In 2017, Brookhaven Lab established the Center for Multiscale Applied Sensing (CMAS) to accelerate data-driven research to develop more reliable weather prediction systems for cities and other energy hotspots. This multidisciplinary center brings together world-leading expertise in atmospheric sensor technologies and high-resolution weather modeling from Brookhaven Lab’s Environmental and Climate Sciences Department and Computational Science Initiative and SBU’s SoMAS. Scientists at CMAS are defining key atmospheric parameters to incorporate into urban system models across various scales—from the street level to neighborhood, city, and regional levels—and the atmospheric measurements needed to initialize and validate these models.
In September 2018, Brookhaven Lab deployed a new truck-based mobile laboratory as part of the observational capabilities of CMAS. This mobile laboratory is equipped with several state-of-the-art sensors to measure winds, precipitation, air quality, and other atmospheric variables. Over the next several years, the truck will travel to various urban and coastal areas along the Northeast megalopolis—the area extending from Boston to Washington, DC—to collect atmospheric data in support of urban dispersion and offshore wind studies.
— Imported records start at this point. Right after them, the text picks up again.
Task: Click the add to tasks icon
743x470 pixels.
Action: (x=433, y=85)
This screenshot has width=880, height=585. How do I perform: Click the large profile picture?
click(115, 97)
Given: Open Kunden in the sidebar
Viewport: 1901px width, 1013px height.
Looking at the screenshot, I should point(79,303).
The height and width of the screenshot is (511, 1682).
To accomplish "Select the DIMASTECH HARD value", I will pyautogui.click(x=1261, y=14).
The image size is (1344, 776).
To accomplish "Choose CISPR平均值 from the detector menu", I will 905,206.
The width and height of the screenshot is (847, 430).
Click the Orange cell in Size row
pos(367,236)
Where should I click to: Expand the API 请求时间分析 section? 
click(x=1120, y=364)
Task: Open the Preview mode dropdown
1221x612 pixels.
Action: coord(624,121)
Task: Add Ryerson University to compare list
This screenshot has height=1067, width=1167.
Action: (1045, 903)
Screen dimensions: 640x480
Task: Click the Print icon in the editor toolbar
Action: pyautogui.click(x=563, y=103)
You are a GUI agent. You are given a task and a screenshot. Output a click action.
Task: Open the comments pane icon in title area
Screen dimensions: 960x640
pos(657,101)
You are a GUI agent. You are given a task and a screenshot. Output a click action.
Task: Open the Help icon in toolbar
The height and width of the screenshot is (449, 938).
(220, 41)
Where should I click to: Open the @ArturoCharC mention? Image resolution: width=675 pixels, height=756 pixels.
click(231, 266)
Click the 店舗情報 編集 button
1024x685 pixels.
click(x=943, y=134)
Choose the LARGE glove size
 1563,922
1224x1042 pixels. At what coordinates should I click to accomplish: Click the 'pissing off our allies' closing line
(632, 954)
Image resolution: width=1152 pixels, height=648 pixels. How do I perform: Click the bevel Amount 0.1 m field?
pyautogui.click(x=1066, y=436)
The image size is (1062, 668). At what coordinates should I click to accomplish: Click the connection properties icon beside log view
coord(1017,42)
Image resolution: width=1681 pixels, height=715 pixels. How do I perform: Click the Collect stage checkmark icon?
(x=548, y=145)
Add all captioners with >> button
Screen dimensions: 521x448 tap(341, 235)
“The atmospheric data collected by the research truck will advance our understanding of the complex interactions between humans and urban environments and how such interactions impact the microclimate of those environments,” said Kollias. “The mobile lab will bring measurement capabilities into areas with limited accessibility, and the data obtained on urban atmospheric processes will support the development of predictive models at all scales.”